##### can we apply binary search on the heap because heap doesn't contain sorted elements?

Consider the process of inserting an element into a max heap.If we perform a binary search on the path from new leaf to root to find the position of newly inserted element ,the number of comparisons performed are?

As far as I understand, you cannot do a binary search to find the position of the newly inserted element in a max-heap, because max-heap is not a binary search tree. Whenever inserting a new element in a max-heap, you insert it in the last leaf, and then heapify it to make it max-heap again. If you wanted to ask something else, please clarify.

In binary heap tree there is no association between left child and right child so no concept of binary search....

Max-heap is always balanced.

So, distance from leaf to root = log n

So, we need to search within (log n) elements.

Since all the elements in a path from root to a node is always sorted in a max-heap, we can perform binary search.

# of comparisons by binary search on X sorted elements = O(log X)
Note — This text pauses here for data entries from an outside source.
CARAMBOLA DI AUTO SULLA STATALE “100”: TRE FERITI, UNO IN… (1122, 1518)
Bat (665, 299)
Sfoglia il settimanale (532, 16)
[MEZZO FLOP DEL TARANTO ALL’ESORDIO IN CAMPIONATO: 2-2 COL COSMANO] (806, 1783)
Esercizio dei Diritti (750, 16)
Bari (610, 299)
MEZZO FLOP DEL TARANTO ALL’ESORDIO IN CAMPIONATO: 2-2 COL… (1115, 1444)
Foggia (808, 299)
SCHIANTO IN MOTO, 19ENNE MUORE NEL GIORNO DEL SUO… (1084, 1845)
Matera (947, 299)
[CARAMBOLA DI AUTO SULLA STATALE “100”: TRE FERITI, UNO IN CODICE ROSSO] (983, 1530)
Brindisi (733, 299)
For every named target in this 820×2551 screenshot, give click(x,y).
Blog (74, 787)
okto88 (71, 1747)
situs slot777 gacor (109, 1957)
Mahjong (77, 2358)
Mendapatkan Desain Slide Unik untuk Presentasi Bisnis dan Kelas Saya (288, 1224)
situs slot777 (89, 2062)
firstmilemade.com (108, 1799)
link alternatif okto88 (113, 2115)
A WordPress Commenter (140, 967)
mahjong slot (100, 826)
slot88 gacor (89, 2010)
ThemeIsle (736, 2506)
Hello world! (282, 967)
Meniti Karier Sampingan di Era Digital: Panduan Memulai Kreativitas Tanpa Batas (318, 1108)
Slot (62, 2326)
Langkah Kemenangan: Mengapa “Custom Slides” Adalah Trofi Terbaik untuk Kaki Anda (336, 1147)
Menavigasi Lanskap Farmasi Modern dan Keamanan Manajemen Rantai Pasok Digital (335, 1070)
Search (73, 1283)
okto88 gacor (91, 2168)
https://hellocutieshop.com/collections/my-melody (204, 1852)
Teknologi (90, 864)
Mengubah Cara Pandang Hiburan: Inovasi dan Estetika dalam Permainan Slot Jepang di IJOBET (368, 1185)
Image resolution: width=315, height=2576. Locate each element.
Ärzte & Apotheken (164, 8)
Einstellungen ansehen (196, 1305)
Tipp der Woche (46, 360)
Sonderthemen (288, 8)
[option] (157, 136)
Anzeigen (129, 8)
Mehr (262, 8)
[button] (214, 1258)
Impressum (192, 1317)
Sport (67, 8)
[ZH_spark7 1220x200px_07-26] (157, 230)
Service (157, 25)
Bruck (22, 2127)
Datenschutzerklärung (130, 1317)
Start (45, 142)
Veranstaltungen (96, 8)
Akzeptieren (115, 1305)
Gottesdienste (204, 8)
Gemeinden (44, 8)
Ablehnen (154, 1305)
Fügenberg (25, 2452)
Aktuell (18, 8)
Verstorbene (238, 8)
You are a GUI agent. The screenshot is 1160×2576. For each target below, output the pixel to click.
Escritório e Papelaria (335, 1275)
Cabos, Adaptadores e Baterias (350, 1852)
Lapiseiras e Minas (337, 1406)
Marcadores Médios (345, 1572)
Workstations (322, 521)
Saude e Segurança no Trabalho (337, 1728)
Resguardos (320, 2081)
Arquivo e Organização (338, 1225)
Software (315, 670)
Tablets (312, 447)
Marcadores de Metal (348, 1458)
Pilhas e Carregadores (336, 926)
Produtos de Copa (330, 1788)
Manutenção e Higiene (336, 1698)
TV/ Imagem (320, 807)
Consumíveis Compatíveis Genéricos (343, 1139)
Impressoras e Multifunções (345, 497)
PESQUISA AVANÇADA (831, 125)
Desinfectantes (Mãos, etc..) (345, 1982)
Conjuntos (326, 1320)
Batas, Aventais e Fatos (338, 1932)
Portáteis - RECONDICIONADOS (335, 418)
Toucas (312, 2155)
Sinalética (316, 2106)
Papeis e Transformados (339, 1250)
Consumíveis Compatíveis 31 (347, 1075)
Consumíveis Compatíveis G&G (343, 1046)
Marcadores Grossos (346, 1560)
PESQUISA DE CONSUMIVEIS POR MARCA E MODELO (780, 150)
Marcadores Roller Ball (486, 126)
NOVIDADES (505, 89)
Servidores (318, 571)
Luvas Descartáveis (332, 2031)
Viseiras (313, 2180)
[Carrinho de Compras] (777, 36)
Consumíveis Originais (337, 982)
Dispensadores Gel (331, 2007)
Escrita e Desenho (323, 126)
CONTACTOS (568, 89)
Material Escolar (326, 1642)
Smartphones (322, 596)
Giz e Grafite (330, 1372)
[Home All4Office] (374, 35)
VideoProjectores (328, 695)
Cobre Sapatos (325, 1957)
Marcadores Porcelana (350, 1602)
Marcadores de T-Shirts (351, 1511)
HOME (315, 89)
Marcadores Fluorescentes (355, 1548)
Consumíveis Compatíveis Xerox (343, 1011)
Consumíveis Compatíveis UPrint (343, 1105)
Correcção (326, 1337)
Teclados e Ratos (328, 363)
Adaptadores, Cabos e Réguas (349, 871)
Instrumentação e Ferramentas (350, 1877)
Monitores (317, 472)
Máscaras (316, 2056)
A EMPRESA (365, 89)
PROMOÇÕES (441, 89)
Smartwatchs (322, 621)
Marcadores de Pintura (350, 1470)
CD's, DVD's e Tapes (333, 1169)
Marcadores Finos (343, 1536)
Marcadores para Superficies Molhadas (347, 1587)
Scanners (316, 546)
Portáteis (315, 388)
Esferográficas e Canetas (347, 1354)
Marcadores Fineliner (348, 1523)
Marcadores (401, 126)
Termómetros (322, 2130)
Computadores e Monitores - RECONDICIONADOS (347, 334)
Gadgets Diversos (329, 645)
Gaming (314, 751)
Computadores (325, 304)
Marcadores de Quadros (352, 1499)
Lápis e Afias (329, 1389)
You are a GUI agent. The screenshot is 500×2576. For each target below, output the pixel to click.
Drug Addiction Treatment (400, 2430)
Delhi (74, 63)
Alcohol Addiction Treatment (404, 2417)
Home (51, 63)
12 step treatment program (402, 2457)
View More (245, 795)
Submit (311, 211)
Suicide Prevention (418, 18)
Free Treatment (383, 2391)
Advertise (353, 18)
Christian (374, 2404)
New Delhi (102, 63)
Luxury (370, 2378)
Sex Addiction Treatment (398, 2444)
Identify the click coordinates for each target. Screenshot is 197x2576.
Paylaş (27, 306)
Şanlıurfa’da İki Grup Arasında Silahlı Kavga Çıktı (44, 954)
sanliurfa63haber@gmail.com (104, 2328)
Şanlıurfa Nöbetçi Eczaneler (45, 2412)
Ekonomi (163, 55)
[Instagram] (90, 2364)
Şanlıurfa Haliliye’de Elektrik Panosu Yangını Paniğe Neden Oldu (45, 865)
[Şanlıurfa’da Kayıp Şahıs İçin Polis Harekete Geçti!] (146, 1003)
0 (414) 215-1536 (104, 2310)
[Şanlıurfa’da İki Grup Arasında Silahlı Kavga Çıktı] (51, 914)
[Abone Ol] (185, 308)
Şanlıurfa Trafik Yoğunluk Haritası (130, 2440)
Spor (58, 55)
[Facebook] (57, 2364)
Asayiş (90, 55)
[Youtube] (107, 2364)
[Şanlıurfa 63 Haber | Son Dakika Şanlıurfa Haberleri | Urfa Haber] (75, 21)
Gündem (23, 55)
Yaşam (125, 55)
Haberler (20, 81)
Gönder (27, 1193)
So, # of comparisons = O(log log n)

Max heap is balanced but it is not BST

in BST left child less than ROOT < Right child .. this condtion cannot be apply to heap

and if u apply binary search on path from root to each leaf node .. then there will be n/2 elements in at leaf position .

therfore total time complexity becomes n/2 * log

_{2}n = nlogn .... its worst than normal search = O(n)But we are not applying binary search on each leaf node, we are applying on new leaf to root, in which only sorted elements will occur, and their number will be logn. So, time complexity should be o(loglogn)

Binary Heap data structure is not well suit for searching as it require O(n) time in the worst case, along with the overhead of heap implementation.

I did not get it sir, why heap data structure can't/should't be userd for searching?

Problem with min/max heap is that they are not sorted in any order like BST. Searching in a path from leaf node to root is a partial searching problem, no guarantee that search element will belong to that path. One optimization is possible, though (assume a max heap here). If you have reached a node with a lower value than the element you are searching for, you don't need to search further from that node. However, even with this optimization, search is still O(loglogn).

Each path from leaf to root is sorted, but the subtrees are not

sorted relative to each other. Searching within the entire heap is not recommended, even BST is better than binary heap in this case. To search in heap first you have to insert elements in heap & build heap is O(n), then you need to search through every element in the heap in order to determine if an element is present or not, which is O(n).

Why do you want/interested to search in a heap? heap is meant for what? why don't you delete min in AVL trees? See the set of allowable operations in heap in wikipedia page. Similarly heap is usually not for find-element. A heap is a useful data structure when you need to remove the element with the highest (or lowest) priority, useful in several efficient graph algorithms like as Dijkstra's algorithm.

I am not exactly sure if it is a sarcasm here. Students are in learning phase, so they can always ask some doubt which is not that relevant. Doubts are called 'doubts' because the asker is not sure about the concept. A teacher's duty is to clarify it in a proper way, sarcasm does not solve problems.

In case of this very problem, it is a little misleading because it does not specify the internal structure of the heap. If the elements of the heap are stored in an array, we can always do a binary search among the elements in a particular path from leaf node to root. Even though heap itself does not support binary searching, but elements of a single path of a heap are always sorted and we can easily get parent and children of nodes from array indices, and so we can do binary search on those elements. The answer given by Leen Sharma (the asker herself) is correct which calculates the complexity as O(log log n).

PS: The comment on which I replied is below (as it was deleted by the user later and now my reply sounds kind of crazy).

@ranita if a heap contains n elements, then at any single path from leaf node to root, the number of elements are logn. And since binary search takes O(logn) time so overall in a single path it would take O(loglogn) to search for an element. But this solution is not guaranteed as we can't just assume that our search element will always be in that single path only.

okay your answer, but is it not O(loglogn) ?

@uddalakbhaduri That's a genuine doubt. However, if you revise the concept of insertion in a max-heap (you can refer to this link: https://en.wikipedia.org/wiki/Binary_heap#Insert or any standard book), you will see that the 'newly inserted element' always can be found on the path from 'new leaf' to root. It happens because how we insert the new element using up-heap operations only. That's why the solution of O(log log n) works.

@djg1981 That was a typo, just corrected. Thanks.

U are exact Uddalok.

Unfortunately, he is not. The point both of you are missing is that we are trying to find the position of the newly inserted element (not just any random search element). The position of the newly inserted element is always on the path from new leaf to root. Please go through the question again to understand what it is asking for.

We are addressing whether we can search within heap. In that sense Uddalok is right. Not addressing what happen with the newly inserted element as per the question posted.

Then kindly create a separate thread for your discussion. As you are addressing 'your issue' on the comment thread of a posted question, it will confuse the students.